> WHAT IS REQUIRED: Though the entries contain pictures, the copy you make should hold only the rest, exactly as written.

> SUPPLIED INFORMATION:

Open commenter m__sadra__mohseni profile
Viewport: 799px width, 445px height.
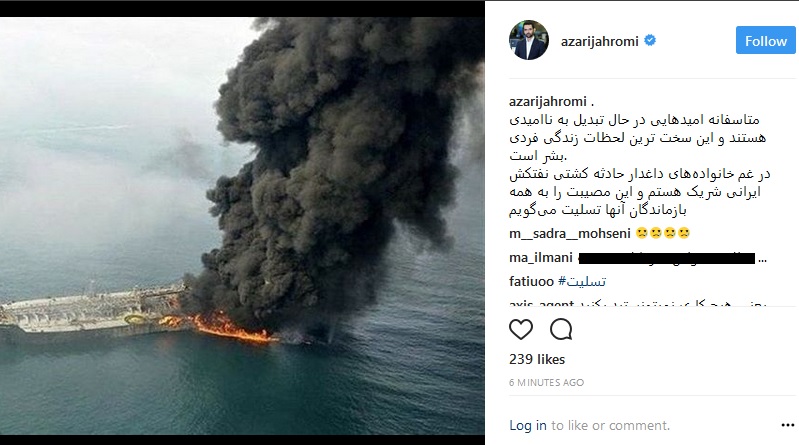pos(570,233)
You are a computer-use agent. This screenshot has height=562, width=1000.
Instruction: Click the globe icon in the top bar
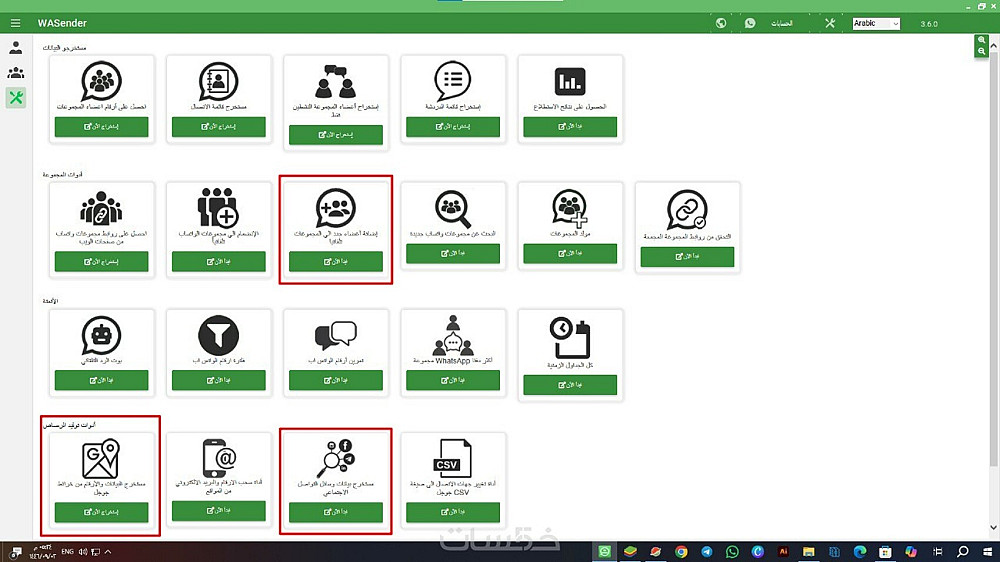point(721,23)
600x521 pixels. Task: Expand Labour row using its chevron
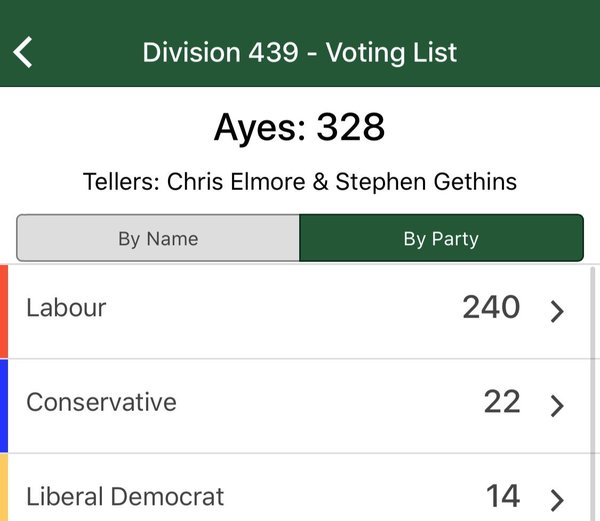coord(557,311)
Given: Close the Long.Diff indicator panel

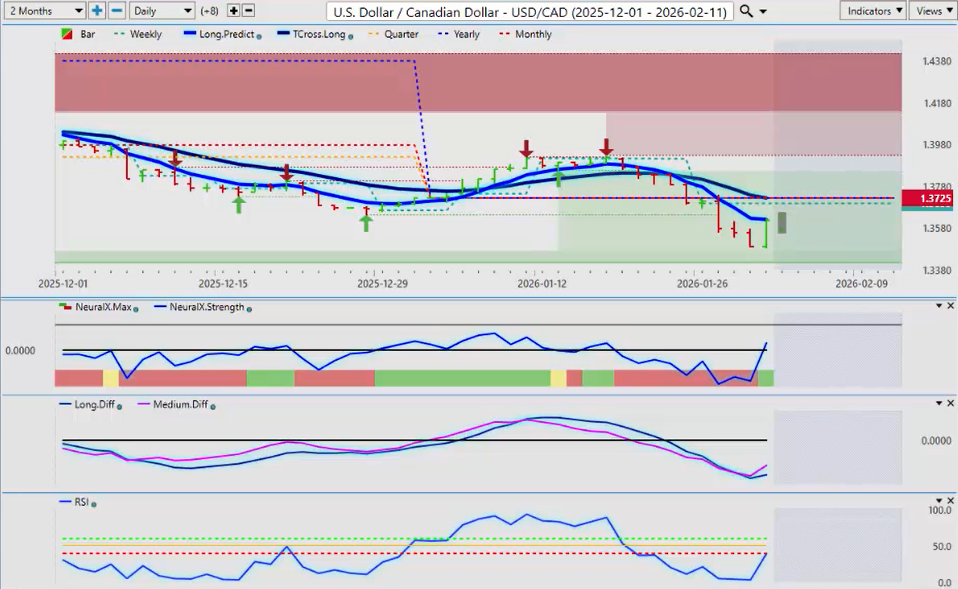Looking at the screenshot, I should pyautogui.click(x=950, y=403).
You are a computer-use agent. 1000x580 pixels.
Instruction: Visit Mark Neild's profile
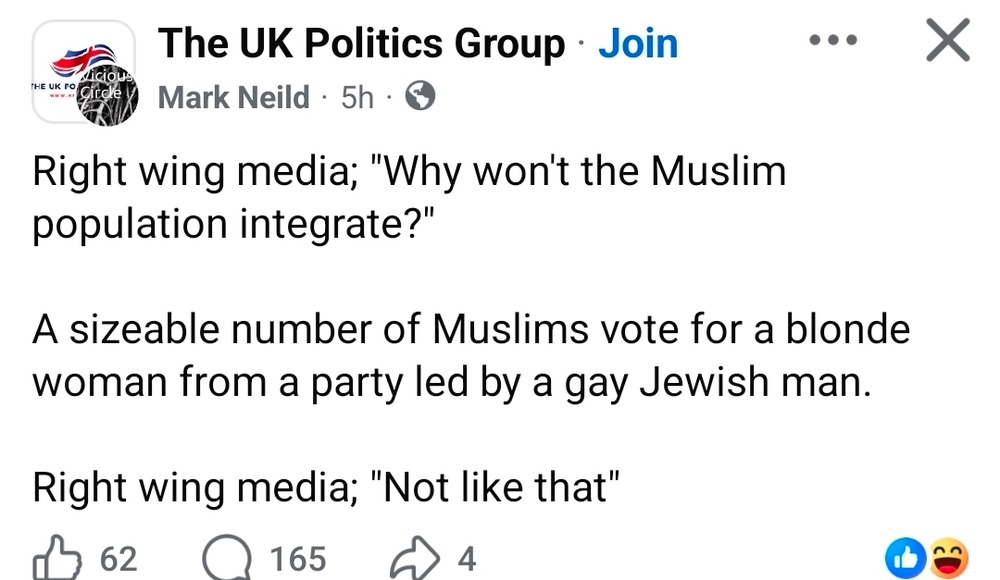point(234,97)
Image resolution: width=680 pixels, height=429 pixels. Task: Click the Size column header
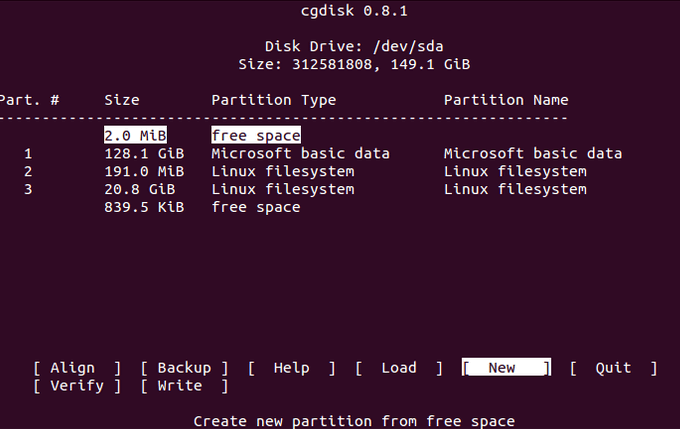[121, 100]
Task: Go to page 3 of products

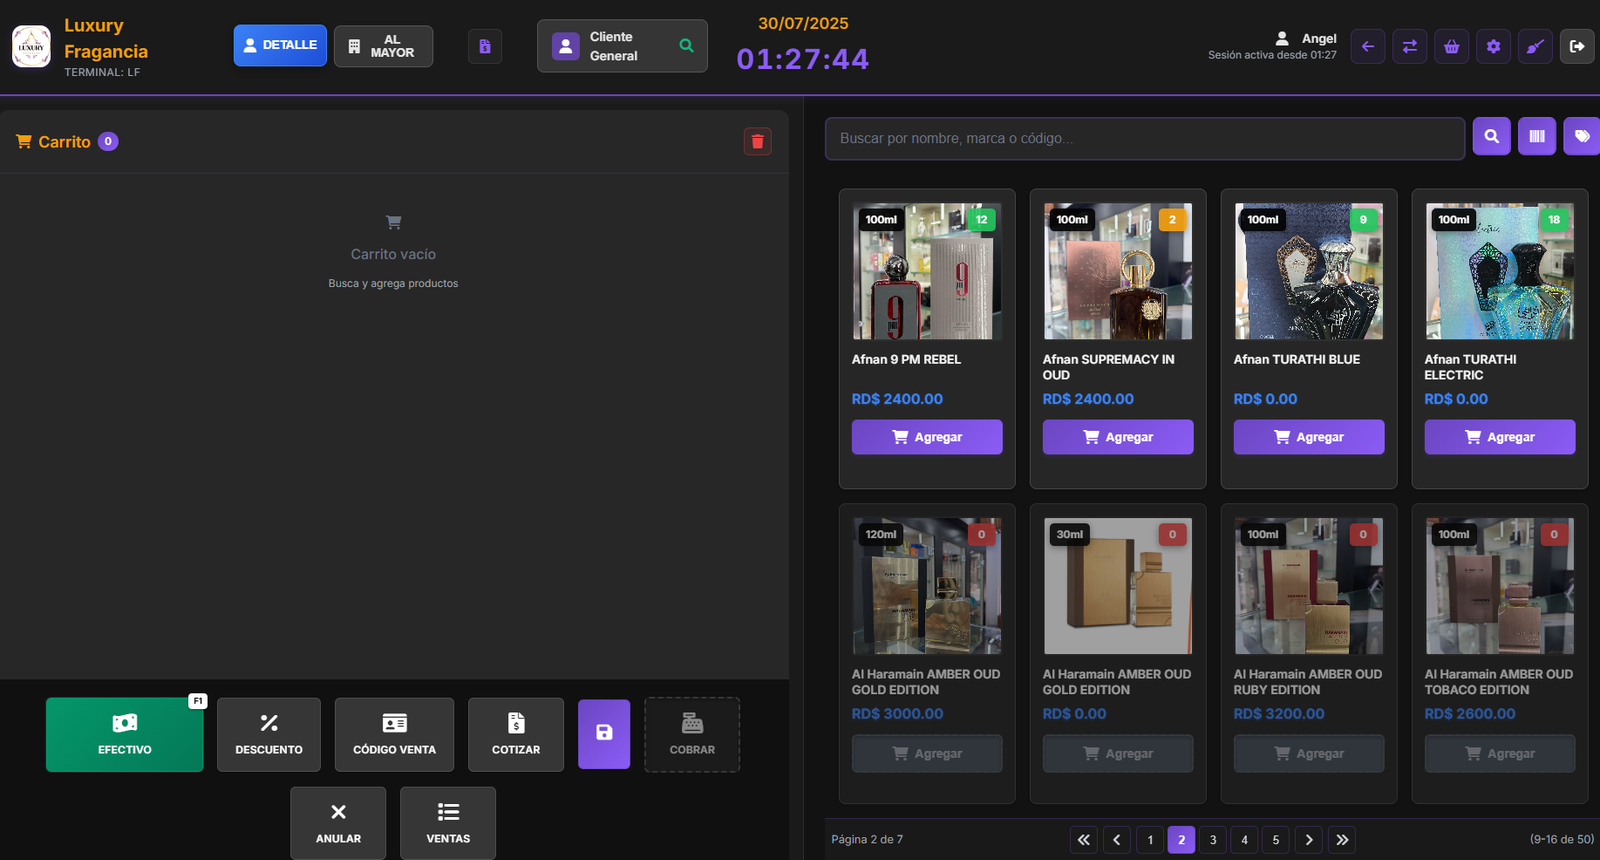Action: (x=1213, y=840)
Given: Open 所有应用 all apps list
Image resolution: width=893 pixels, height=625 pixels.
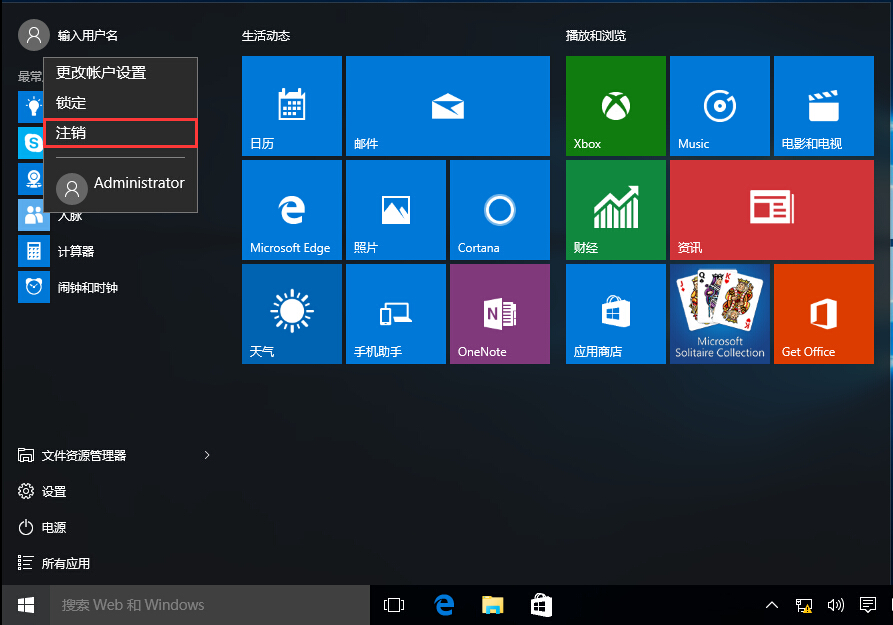Looking at the screenshot, I should tap(66, 563).

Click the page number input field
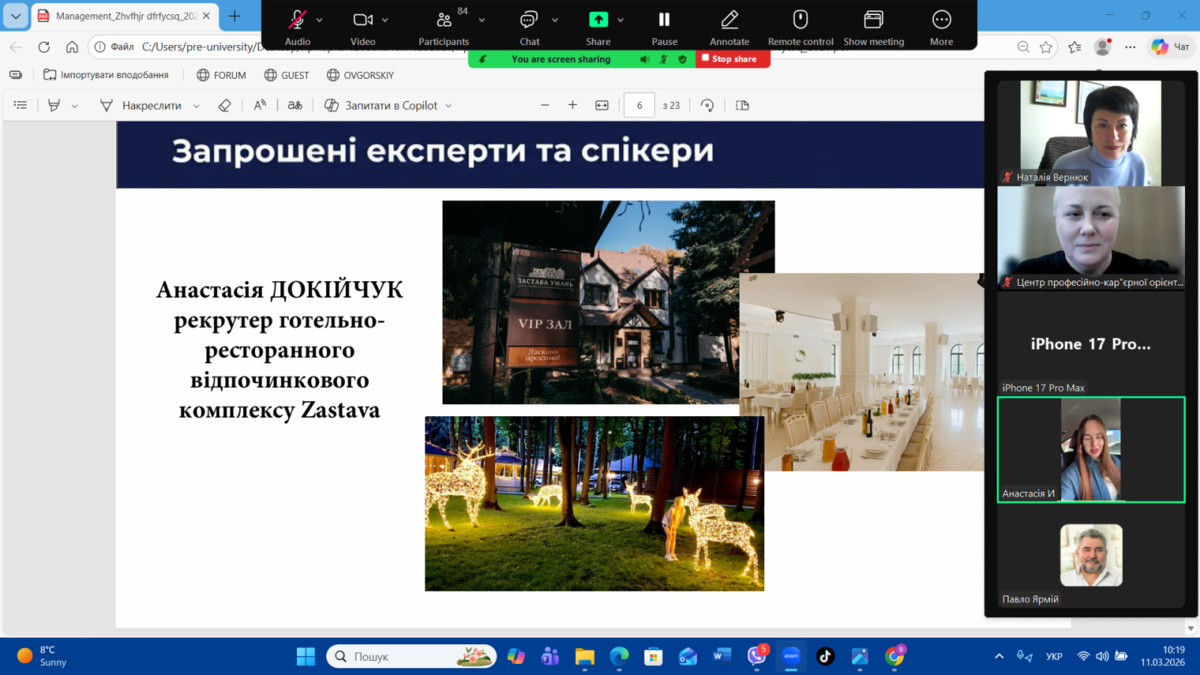(639, 105)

> COMPLETED EXERCISE:
Open commenter m__sadra__mohseni profile
Viewport: 799px width, 445px height.
pos(570,233)
You are a computer-use agent. This screenshot has height=562, width=1000.
Instruction: Click the globe icon in the top bar
point(721,23)
600x521 pixels. Task: Expand Labour row using its chevron
coord(557,311)
Given: Close the Long.Diff indicator panel

Looking at the screenshot, I should pyautogui.click(x=950, y=403).
You are a computer-use agent. 1000x580 pixels.
Instruction: Visit Mark Neild's profile
point(234,97)
Image resolution: width=680 pixels, height=429 pixels. Task: Click the Size column header
[121, 100]
Task: Go to page 3 of products

Action: (x=1213, y=840)
Given: Open 所有应用 all apps list
Image resolution: width=893 pixels, height=625 pixels.
Looking at the screenshot, I should tap(66, 563).

Click the page number input field
(639, 105)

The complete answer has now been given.